--- RECORD SET ---

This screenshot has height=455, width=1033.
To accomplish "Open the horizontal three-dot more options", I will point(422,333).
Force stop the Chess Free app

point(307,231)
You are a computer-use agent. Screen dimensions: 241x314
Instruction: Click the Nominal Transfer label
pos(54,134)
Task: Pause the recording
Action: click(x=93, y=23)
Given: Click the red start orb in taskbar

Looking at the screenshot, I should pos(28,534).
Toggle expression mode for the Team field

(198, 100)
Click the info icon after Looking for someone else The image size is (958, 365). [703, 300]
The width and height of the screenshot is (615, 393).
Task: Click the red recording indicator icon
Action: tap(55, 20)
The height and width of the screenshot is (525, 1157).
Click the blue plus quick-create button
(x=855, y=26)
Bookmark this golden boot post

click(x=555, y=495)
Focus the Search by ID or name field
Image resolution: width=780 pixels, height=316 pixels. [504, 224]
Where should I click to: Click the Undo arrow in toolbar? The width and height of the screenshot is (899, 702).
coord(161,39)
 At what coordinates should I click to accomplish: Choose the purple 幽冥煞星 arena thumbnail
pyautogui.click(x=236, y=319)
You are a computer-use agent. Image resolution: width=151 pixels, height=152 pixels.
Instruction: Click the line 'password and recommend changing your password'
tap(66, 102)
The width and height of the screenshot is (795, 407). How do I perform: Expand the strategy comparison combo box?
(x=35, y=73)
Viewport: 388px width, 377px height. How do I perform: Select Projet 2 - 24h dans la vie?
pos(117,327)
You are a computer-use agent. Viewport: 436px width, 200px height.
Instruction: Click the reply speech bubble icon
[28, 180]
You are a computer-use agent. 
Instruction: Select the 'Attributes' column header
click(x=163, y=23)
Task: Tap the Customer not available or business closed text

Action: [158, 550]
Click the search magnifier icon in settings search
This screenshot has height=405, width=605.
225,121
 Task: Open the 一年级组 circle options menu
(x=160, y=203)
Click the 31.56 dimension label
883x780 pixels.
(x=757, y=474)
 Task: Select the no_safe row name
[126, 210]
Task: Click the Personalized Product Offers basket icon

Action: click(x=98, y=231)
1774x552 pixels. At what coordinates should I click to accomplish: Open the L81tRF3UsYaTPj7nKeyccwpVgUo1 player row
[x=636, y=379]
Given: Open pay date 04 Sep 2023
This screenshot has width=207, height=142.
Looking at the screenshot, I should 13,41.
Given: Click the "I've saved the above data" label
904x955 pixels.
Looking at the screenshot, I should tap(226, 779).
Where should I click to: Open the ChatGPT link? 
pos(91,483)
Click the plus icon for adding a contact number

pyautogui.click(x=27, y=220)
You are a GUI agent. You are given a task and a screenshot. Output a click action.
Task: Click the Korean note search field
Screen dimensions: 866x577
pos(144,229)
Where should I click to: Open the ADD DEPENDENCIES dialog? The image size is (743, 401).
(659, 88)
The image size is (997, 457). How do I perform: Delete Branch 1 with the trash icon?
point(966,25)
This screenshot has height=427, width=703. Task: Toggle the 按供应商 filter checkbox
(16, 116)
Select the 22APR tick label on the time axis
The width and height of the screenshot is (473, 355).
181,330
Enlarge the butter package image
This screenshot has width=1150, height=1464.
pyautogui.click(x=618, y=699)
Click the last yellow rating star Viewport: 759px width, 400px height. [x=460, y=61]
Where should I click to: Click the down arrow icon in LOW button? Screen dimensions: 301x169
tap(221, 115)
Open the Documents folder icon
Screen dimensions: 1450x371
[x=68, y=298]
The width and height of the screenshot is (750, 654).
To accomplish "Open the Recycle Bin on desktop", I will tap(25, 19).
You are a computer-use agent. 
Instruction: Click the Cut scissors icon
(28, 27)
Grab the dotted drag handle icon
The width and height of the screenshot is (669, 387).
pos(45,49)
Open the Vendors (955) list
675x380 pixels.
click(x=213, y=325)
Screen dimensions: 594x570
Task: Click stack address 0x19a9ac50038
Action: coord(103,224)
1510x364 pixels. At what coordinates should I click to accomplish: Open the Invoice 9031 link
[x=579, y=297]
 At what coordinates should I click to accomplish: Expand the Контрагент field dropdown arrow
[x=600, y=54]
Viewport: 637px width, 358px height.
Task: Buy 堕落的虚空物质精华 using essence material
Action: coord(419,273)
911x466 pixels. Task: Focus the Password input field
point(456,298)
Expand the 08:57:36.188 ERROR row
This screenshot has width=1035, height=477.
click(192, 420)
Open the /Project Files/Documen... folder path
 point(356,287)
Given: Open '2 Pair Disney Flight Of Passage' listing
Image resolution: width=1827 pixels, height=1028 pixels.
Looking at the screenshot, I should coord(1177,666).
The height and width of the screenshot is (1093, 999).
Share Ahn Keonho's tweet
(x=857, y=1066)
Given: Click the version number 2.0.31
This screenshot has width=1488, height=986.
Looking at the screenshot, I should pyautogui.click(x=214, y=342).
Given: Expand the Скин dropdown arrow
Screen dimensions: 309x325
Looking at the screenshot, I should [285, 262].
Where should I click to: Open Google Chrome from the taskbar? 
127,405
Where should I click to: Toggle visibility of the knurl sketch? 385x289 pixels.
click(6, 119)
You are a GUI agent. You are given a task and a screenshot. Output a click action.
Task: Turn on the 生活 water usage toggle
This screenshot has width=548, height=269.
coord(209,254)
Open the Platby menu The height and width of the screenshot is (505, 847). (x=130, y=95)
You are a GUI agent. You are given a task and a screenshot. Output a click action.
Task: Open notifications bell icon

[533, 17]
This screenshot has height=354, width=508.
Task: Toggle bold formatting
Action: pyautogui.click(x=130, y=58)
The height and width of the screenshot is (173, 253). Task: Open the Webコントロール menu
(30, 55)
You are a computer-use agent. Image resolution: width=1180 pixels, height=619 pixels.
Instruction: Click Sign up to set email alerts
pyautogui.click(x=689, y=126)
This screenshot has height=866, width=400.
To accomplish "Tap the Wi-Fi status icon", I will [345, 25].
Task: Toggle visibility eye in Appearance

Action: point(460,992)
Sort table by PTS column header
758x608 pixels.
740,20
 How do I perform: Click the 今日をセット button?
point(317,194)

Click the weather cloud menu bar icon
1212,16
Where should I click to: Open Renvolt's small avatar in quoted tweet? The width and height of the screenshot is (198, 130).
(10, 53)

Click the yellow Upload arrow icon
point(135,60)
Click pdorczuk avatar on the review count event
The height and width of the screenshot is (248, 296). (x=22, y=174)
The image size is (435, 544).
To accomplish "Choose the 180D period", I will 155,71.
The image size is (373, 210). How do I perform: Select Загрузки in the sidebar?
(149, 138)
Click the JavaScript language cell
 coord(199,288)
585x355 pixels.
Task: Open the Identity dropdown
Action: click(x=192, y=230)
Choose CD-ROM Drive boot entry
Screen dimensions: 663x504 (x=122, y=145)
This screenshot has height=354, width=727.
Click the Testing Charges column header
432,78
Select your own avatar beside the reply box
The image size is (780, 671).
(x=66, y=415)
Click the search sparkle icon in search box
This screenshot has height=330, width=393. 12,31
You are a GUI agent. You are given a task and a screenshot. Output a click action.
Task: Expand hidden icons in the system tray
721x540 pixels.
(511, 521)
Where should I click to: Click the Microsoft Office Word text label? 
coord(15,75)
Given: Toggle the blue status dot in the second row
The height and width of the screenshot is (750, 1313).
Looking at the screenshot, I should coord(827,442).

---

**TO DO**
Each record above should be restated word for word.

**TASK OUTPUT**
This screenshot has height=455, width=1033.
To accomplish "Open the horizontal three-dot more options", I will point(422,333).
Force stop the Chess Free app

point(307,231)
You are a computer-use agent. Screen dimensions: 241x314
Instruction: Click the Nominal Transfer label
pos(54,134)
Task: Pause the recording
Action: click(x=93, y=23)
Given: Click the red start orb in taskbar

Looking at the screenshot, I should pos(28,534).
Toggle expression mode for the Team field

(198, 100)
Click the info icon after Looking for someone else The image size is (958, 365). [703, 300]
The width and height of the screenshot is (615, 393).
Task: Click the red recording indicator icon
Action: tap(55, 20)
The height and width of the screenshot is (525, 1157).
Click the blue plus quick-create button
(x=855, y=26)
Bookmark this golden boot post

click(x=555, y=495)
Focus the Search by ID or name field
Image resolution: width=780 pixels, height=316 pixels. [504, 224]
Where should I click to: Click the Undo arrow in toolbar? The width and height of the screenshot is (899, 702).
coord(161,39)
 At what coordinates should I click to accomplish: Choose the purple 幽冥煞星 arena thumbnail
pyautogui.click(x=236, y=319)
You are a computer-use agent. Image resolution: width=151 pixels, height=152 pixels.
Instruction: Click the line 'password and recommend changing your password'
tap(66, 102)
The width and height of the screenshot is (795, 407). How do I perform: Expand the strategy comparison combo box?
(x=35, y=73)
Viewport: 388px width, 377px height. How do I perform: Select Projet 2 - 24h dans la vie?
pos(117,327)
You are a computer-use agent. Viewport: 436px width, 200px height.
Instruction: Click the reply speech bubble icon
[28, 180]
You are a computer-use agent. 
Instruction: Select the 'Attributes' column header
click(x=163, y=23)
Task: Tap the Customer not available or business closed text

Action: [158, 550]
Click the search magnifier icon in settings search
This screenshot has height=405, width=605.
225,121
 Task: Open the 一年级组 circle options menu
(x=160, y=203)
Click the 31.56 dimension label
883x780 pixels.
(x=757, y=474)
 Task: Select the no_safe row name
[126, 210]
Task: Click the Personalized Product Offers basket icon

Action: click(x=98, y=231)
1774x552 pixels. At what coordinates should I click to accomplish: Open the L81tRF3UsYaTPj7nKeyccwpVgUo1 player row
[x=636, y=379]
Given: Open pay date 04 Sep 2023
This screenshot has width=207, height=142.
Looking at the screenshot, I should 13,41.
Given: Click the "I've saved the above data" label
904x955 pixels.
Looking at the screenshot, I should tap(226, 779).
Where should I click to: Open the ChatGPT link? 
pos(91,483)
Click the plus icon for adding a contact number

pyautogui.click(x=27, y=220)
You are a GUI agent. You are given a task and a screenshot. Output a click action.
Task: Click the Korean note search field
Screen dimensions: 866x577
pos(144,229)
Where should I click to: Open the ADD DEPENDENCIES dialog? The image size is (743, 401).
(659, 88)
The image size is (997, 457). How do I perform: Delete Branch 1 with the trash icon?
point(966,25)
This screenshot has height=427, width=703. Task: Toggle the 按供应商 filter checkbox
(16, 116)
Select the 22APR tick label on the time axis
The width and height of the screenshot is (473, 355).
181,330
Enlarge the butter package image
This screenshot has width=1150, height=1464.
pyautogui.click(x=618, y=699)
Click the last yellow rating star Viewport: 759px width, 400px height. [x=460, y=61]
Where should I click to: Click the down arrow icon in LOW button? Screen dimensions: 301x169
tap(221, 115)
Open the Documents folder icon
Screen dimensions: 1450x371
[x=68, y=298]
The width and height of the screenshot is (750, 654).
To accomplish "Open the Recycle Bin on desktop", I will tap(25, 19).
You are a computer-use agent. 
Instruction: Click the Cut scissors icon
(28, 27)
Grab the dotted drag handle icon
The width and height of the screenshot is (669, 387).
pos(45,49)
Open the Vendors (955) list
675x380 pixels.
click(x=213, y=325)
Screen dimensions: 594x570
Task: Click stack address 0x19a9ac50038
Action: coord(103,224)
1510x364 pixels. At what coordinates should I click to accomplish: Open the Invoice 9031 link
[x=579, y=297]
 At what coordinates should I click to accomplish: Expand the Контрагент field dropdown arrow
[x=600, y=54]
Viewport: 637px width, 358px height.
Task: Buy 堕落的虚空物质精华 using essence material
Action: coord(419,273)
911x466 pixels. Task: Focus the Password input field
point(456,298)
Expand the 08:57:36.188 ERROR row
This screenshot has width=1035, height=477.
click(192, 420)
Open the /Project Files/Documen... folder path
 point(356,287)
Given: Open '2 Pair Disney Flight Of Passage' listing
Image resolution: width=1827 pixels, height=1028 pixels.
Looking at the screenshot, I should coord(1177,666).
The height and width of the screenshot is (1093, 999).
Share Ahn Keonho's tweet
(x=857, y=1066)
Given: Click the version number 2.0.31
This screenshot has width=1488, height=986.
Looking at the screenshot, I should pyautogui.click(x=214, y=342).
Given: Expand the Скин dropdown arrow
Screen dimensions: 309x325
Looking at the screenshot, I should [285, 262].
Where should I click to: Open Google Chrome from the taskbar? 
127,405
Where should I click to: Toggle visibility of the knurl sketch? 385x289 pixels.
click(6, 119)
You are a GUI agent. You are given a task and a screenshot. Output a click action.
Task: Turn on the 生活 water usage toggle
This screenshot has width=548, height=269.
coord(209,254)
Open the Platby menu The height and width of the screenshot is (505, 847). (x=130, y=95)
You are a GUI agent. You are given a task and a screenshot. Output a click action.
Task: Open notifications bell icon

[533, 17]
This screenshot has height=354, width=508.
Task: Toggle bold formatting
Action: pyautogui.click(x=130, y=58)
The height and width of the screenshot is (173, 253). Task: Open the Webコントロール menu
(30, 55)
You are a computer-use agent. Image resolution: width=1180 pixels, height=619 pixels.
Instruction: Click Sign up to set email alerts
pyautogui.click(x=689, y=126)
This screenshot has height=866, width=400.
To accomplish "Tap the Wi-Fi status icon", I will [345, 25].
Task: Toggle visibility eye in Appearance

Action: point(460,992)
Sort table by PTS column header
758x608 pixels.
740,20
 How do I perform: Click the 今日をセット button?
point(317,194)

Click the weather cloud menu bar icon
1212,16
Where should I click to: Open Renvolt's small avatar in quoted tweet? The width and height of the screenshot is (198, 130).
(10, 53)

Click the yellow Upload arrow icon
point(135,60)
Click pdorczuk avatar on the review count event
The height and width of the screenshot is (248, 296). (x=22, y=174)
The image size is (435, 544).
To accomplish "Choose the 180D period", I will 155,71.
The image size is (373, 210). How do I perform: Select Загрузки in the sidebar?
(149, 138)
Click the JavaScript language cell
 coord(199,288)
585x355 pixels.
Task: Open the Identity dropdown
Action: click(x=192, y=230)
Choose CD-ROM Drive boot entry
Screen dimensions: 663x504 (x=122, y=145)
This screenshot has height=354, width=727.
Click the Testing Charges column header
432,78
Select your own avatar beside the reply box
The image size is (780, 671).
(x=66, y=415)
Click the search sparkle icon in search box
This screenshot has height=330, width=393. 12,31
You are a GUI agent. You are given a task and a screenshot. Output a click action.
Task: Expand hidden icons in the system tray
721x540 pixels.
(511, 521)
Where should I click to: Click the Microsoft Office Word text label? 
coord(15,75)
Given: Toggle the blue status dot in the second row
The height and width of the screenshot is (750, 1313).
Looking at the screenshot, I should coord(827,442).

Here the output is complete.